Il avait l'air à demi momifié.
- Qu'est-ce… qui lui est arrivé, siffla Sam en énonçant machinalement sa pensée, sidéré par cette apparence effrayante.
Dean ne dit rien mais son expression médusée parlait pour lui. Il avait toujours son fusil pointé sur Costume Blanc, mais le canon peinait à conserver une hauteur constante. Ce dernier regarda son frère en tournant brièvement la tête vers lui et, revenant aux Winchester d'un air affolé, il répéta :
- Sauvez-le ! Il faut agir vite, vous devez l'aider !
Les yeux de Sam et Dean le visèrent d'un air interdit, comme s'il s'était exprimé dans une langue à laquelle ils n'avaient rien compris. Le choc que constituait déjà la réapparition des Érotes n'en était que plus grand du fait de l'étendue de leurs étranges blessures, et la sommation qui avait été adressée aux deux chasseurs les laissa un instant pétrifiés.
- Qu'on l'aide ? fit Dean, le premier, d'un chuintement, les yeux écarquillés.
Sa colère, démesurée, reprit le plein contrôle et son visage s'anima d'une pulsion meurtrière. Alors il hurla, le regard fou :
- Qu'on l'aide ?! Espèce d'enfoiré, tu te fous de nous ?!
Il redressa son arme pour la braquer entre les deux yeux de Costume Blanc et le fusilla du regard avec toute la haine et le dégoût que lui et ses semblables lui inspiraient. Dean avait les mains tellement serrées sur la crosse et le canon que ses doigts en blanchirent, mais il ne tira pas. Les yeux affolés et désespérés du dieu de l'Amour étaient rivés sur lui.

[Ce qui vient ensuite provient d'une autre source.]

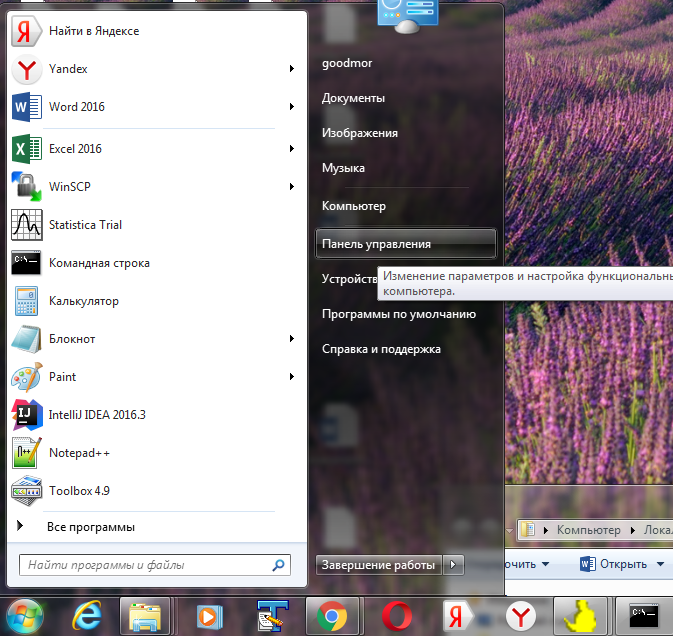Screen dimensions: 673x636
Task: Expand the Yandex submenu arrow
Action: pyautogui.click(x=292, y=69)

- Ton geste n'aura servi à rien, Himéros, souffla soudain une voix moribonde qui parut remonter tout droit des entrailles de la terre. Il était évident qu'ils refuseraient, tu aurais dû rester auprès de notre frère…
Costume Blanc se tourna vivement vers son jumeau qui, même plus mort que vif, fixait les Winchester d'un regard plein de morgue. Himéros, comme son frère l'avait nommé - ce qui confirma formellement l'identité du dernier membre de la trinité - posa prestement un genou à son chevet pour lui dire avec une douceur fraternelle qui ne fut pas étrangère aux Winchester :
- Ne parle pas. Préserve le peu de forces qu'il te reste.

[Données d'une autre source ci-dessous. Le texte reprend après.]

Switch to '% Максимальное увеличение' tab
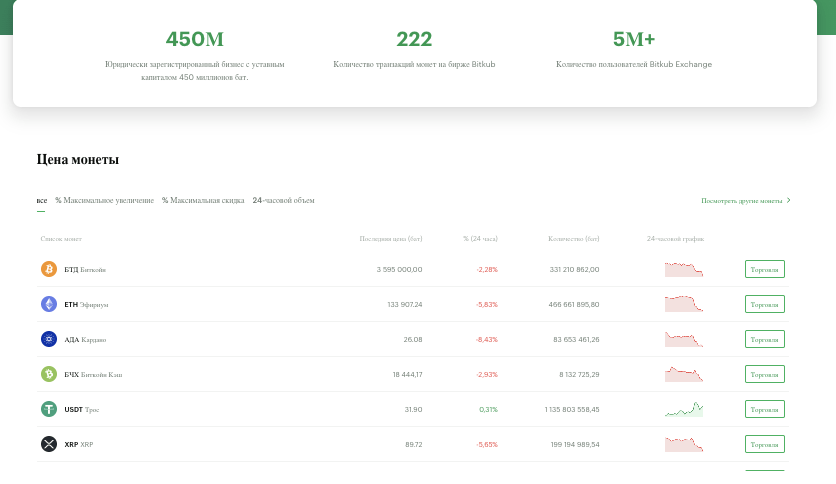(x=105, y=201)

Sam se sentit affecté par la scène qui se déroulait sous ses yeux. Il n'avait pas la moindre envie de compatir au sort de celui qui les avait plongés, son frère et lui, dans les tourments qu'ils avaient connus, mais combien de fois avait-il lui-même nourri pareilles affres pour Dean ? Il regarda les mains de Himéros, chaudes et puissantes, se poser en tremblant sur les doigts desséchés de Pothos, et poussé par un sentiment de fureur et de révolte un peu confus, tourné vers les Érotes mais aussi vers lui-même et sa sensibilité, il cracha tout à coup avec hostilité :
- Qu'est-ce qui s'est passé ? Comment il a fini dans cet état ?

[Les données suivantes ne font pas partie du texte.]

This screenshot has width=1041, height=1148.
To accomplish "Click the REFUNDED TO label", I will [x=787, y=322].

Dean le visa brièvement d'un air sévère, jugeant sa question sans objet. C'était déjà accorder trop d'importance au sort de leur ennemi et il n'en était pas question.
- Peu importe, se défendit Himéros avec angoisse, ce qui compte c'est que vous pouvez lui venir en aide ! Soignez-le, je ne vous demande rien d'autre ! Soignez-le et nous nous en irons.
Le regard mourant de Pothos mit au défi les Winchester de prendre une décision, quelle qu'elle fût. Dean rêvait de le voir mort, de lui porter lui-même le coup de grâce, mais la déité était désormais si faible, si misérable, qu'il estima qu'il lui manifesterait alors ainsi un intérêt déjà trop grand. Peut-être le mieux était-il de le laisser s'éteindre, sous les vaines suppliques de celui qui verrait alors disparaître une part de lui-même, et qui pour une raison inconnue, n'avait manifestement pas le pouvoir de le sauver.
- Et comment est-ce qu'on serait capables de l'aider, si toi tu ne peux rien faire ? lâcha Sam tout à coup.
Dean jeta à son frère un regard profondément choqué, ne pouvant croire que sa question n'était pas que réthorique. L'espoir de Himéros fut tout autre, et il se releva pour s'avancer vivement vers le plus jeune des deux hommes.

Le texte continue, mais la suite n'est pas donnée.